#### Written request
Pull out every line of the material below that contains the string "resolution", treating uppercase and lowercase as different.

(Element and text position data)
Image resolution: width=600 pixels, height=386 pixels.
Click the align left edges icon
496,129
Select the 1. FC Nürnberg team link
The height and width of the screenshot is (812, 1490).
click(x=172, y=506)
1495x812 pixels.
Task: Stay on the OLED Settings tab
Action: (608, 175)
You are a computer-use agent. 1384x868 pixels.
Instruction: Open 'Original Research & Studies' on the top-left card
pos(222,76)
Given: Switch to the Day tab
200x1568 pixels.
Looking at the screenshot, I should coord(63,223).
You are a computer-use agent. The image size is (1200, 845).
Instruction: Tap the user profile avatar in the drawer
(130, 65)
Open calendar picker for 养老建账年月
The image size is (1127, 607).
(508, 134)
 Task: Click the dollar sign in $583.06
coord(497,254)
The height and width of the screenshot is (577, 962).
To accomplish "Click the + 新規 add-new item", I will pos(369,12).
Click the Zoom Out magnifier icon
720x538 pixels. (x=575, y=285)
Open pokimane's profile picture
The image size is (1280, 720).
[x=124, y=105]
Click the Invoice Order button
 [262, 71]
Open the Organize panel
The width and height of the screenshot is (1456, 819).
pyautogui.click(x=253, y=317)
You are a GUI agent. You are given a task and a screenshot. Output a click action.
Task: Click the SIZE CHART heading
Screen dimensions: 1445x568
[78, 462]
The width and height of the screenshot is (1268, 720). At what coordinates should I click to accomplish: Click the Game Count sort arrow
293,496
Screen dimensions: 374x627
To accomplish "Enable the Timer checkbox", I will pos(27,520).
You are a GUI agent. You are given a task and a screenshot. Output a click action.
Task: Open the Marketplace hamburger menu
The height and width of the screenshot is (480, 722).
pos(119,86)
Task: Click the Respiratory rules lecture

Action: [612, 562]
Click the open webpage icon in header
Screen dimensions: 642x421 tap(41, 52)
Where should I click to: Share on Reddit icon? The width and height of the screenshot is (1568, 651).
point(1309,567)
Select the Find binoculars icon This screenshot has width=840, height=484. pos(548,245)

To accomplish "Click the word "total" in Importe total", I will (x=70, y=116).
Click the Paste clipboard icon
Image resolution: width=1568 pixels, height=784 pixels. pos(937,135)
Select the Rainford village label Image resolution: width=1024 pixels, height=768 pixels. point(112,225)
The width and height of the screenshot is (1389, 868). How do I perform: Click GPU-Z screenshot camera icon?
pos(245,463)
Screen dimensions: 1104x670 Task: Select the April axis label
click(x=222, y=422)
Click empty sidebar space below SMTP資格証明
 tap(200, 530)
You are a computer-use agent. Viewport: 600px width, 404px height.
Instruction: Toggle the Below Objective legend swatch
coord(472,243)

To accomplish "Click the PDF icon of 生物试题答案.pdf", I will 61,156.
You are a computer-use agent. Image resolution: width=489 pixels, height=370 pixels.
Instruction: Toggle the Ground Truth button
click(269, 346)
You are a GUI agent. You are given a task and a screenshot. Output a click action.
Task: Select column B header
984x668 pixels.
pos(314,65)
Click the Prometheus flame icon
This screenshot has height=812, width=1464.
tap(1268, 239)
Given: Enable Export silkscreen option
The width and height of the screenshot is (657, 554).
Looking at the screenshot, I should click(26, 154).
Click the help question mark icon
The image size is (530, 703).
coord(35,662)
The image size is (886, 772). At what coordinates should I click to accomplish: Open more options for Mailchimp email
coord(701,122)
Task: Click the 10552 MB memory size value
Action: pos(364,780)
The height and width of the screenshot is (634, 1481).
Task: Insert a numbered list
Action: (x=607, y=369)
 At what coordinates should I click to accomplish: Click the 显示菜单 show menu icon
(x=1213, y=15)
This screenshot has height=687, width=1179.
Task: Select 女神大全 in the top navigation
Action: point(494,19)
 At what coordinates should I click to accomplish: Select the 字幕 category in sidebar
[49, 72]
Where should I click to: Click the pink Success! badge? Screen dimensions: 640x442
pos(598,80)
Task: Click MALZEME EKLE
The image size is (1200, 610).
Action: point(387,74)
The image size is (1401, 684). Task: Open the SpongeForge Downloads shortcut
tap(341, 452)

#### In response
Image resolution: width=600 pixels, height=386 pixels.
Image resolution: width=1568 pixels, height=784 pixels. pos(937,135)
Select the Rainford village label Image resolution: width=1024 pixels, height=768 pixels. point(112,225)
You are a computer-use agent. Image resolution: width=489 pixels, height=370 pixels.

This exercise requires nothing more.